*Dataset content*.

--- --- ---

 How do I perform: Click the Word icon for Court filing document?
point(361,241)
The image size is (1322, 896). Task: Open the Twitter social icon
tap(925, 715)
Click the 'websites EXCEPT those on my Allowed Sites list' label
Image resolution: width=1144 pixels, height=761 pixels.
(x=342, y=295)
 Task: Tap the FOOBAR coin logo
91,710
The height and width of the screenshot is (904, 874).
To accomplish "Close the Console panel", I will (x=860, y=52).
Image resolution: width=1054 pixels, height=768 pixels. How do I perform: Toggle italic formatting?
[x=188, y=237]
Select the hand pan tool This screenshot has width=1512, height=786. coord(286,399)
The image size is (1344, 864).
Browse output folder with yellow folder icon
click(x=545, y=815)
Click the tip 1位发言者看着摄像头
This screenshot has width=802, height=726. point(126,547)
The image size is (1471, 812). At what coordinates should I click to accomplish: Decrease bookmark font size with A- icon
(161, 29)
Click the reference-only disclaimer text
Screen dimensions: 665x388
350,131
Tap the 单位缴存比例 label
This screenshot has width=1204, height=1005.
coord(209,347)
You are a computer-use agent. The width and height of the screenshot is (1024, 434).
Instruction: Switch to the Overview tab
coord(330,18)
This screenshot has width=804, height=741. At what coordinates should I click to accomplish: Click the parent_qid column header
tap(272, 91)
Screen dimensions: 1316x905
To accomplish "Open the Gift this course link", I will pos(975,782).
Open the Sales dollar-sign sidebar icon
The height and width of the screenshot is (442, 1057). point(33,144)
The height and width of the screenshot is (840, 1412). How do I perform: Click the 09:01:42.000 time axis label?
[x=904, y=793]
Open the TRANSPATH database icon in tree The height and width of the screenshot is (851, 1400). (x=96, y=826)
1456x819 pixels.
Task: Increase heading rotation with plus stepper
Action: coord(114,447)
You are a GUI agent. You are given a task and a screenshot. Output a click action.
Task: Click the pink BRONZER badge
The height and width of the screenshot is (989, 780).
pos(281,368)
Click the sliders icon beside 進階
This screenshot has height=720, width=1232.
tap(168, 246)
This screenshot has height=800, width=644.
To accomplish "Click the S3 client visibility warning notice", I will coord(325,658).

--- --- ---

Return the material above word for word, from its first line through the line containing "[x=188, y=237]", with both ends included.

*Task result*.
 How do I perform: Click the Word icon for Court filing document?
point(361,241)
The image size is (1322, 896). Task: Open the Twitter social icon
tap(925, 715)
Click the 'websites EXCEPT those on my Allowed Sites list' label
Image resolution: width=1144 pixels, height=761 pixels.
(x=342, y=295)
 Task: Tap the FOOBAR coin logo
91,710
The height and width of the screenshot is (904, 874).
To accomplish "Close the Console panel", I will (x=860, y=52).
Image resolution: width=1054 pixels, height=768 pixels. How do I perform: Toggle italic formatting?
[x=188, y=237]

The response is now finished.